Segment Start: DATA IN THIS EXERCISE

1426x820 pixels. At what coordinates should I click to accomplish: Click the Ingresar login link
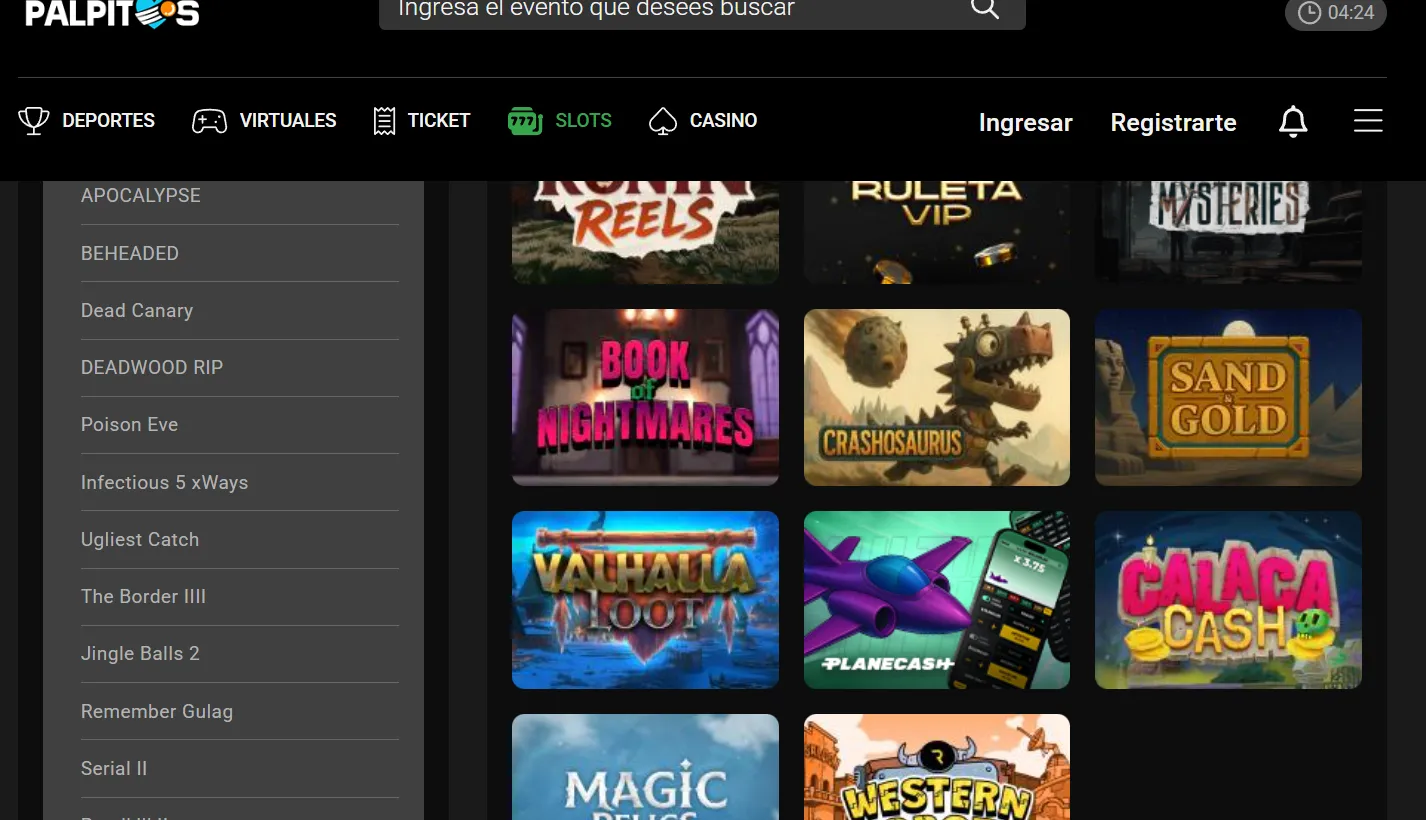click(1025, 122)

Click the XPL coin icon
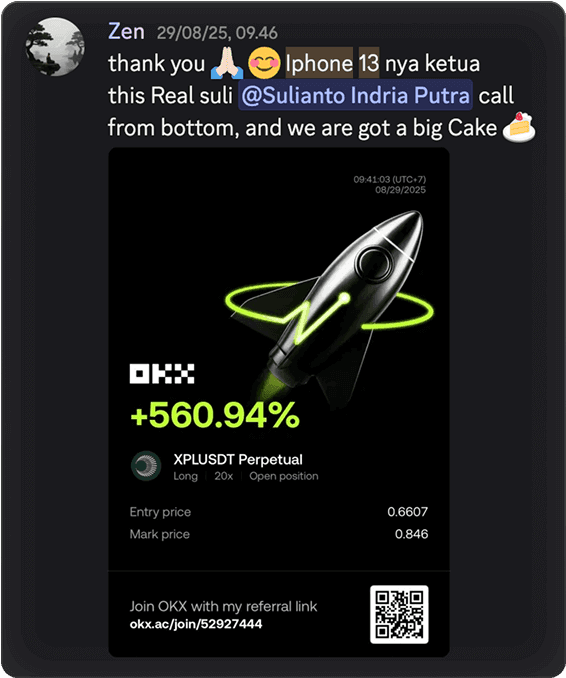click(x=146, y=466)
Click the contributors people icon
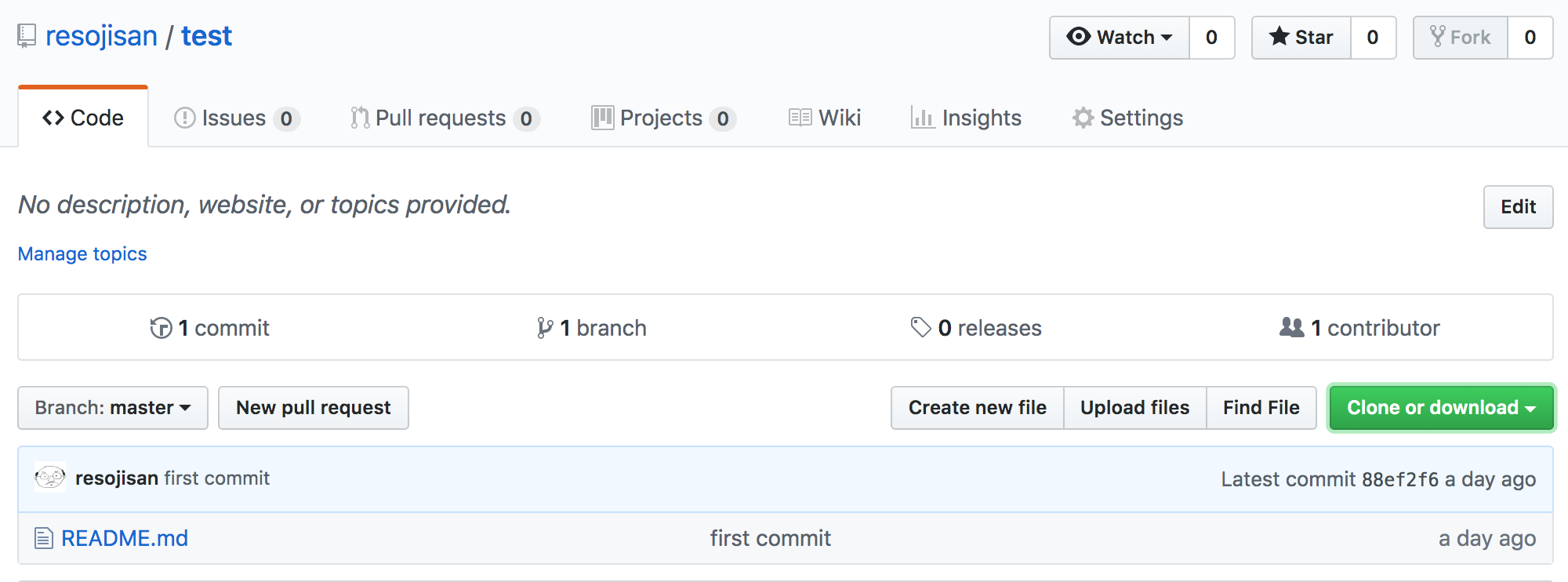 [1291, 327]
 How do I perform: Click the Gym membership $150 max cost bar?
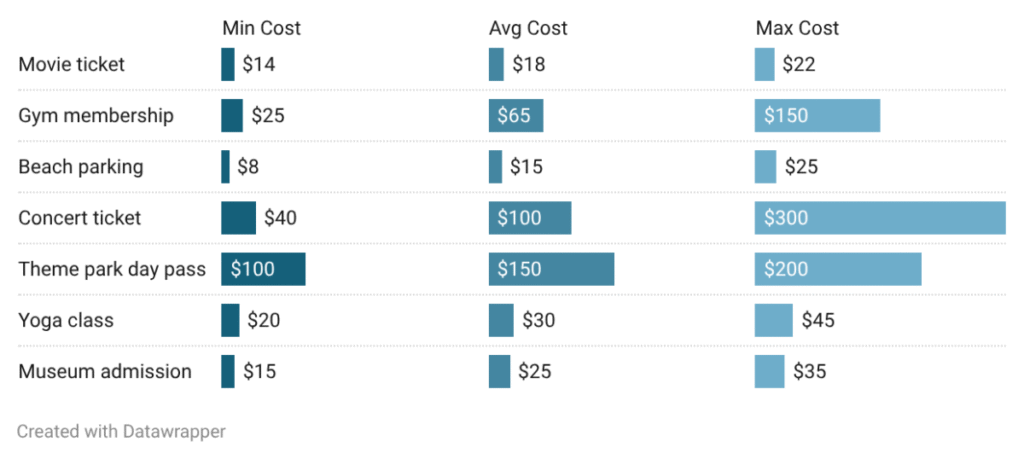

Segment End: DATA IN THIS EXERCISE

● TASK TO CARRY OUT:
Only the lines from the one that holds "Click the contributors people icon" through the final line of the material should be reproduced, word for word, with the pictures omitted.

● PROBLEM SOLUTION:
Click the contributors people icon
 [1291, 327]
 How do I perform: Click the Gym membership $150 max cost bar?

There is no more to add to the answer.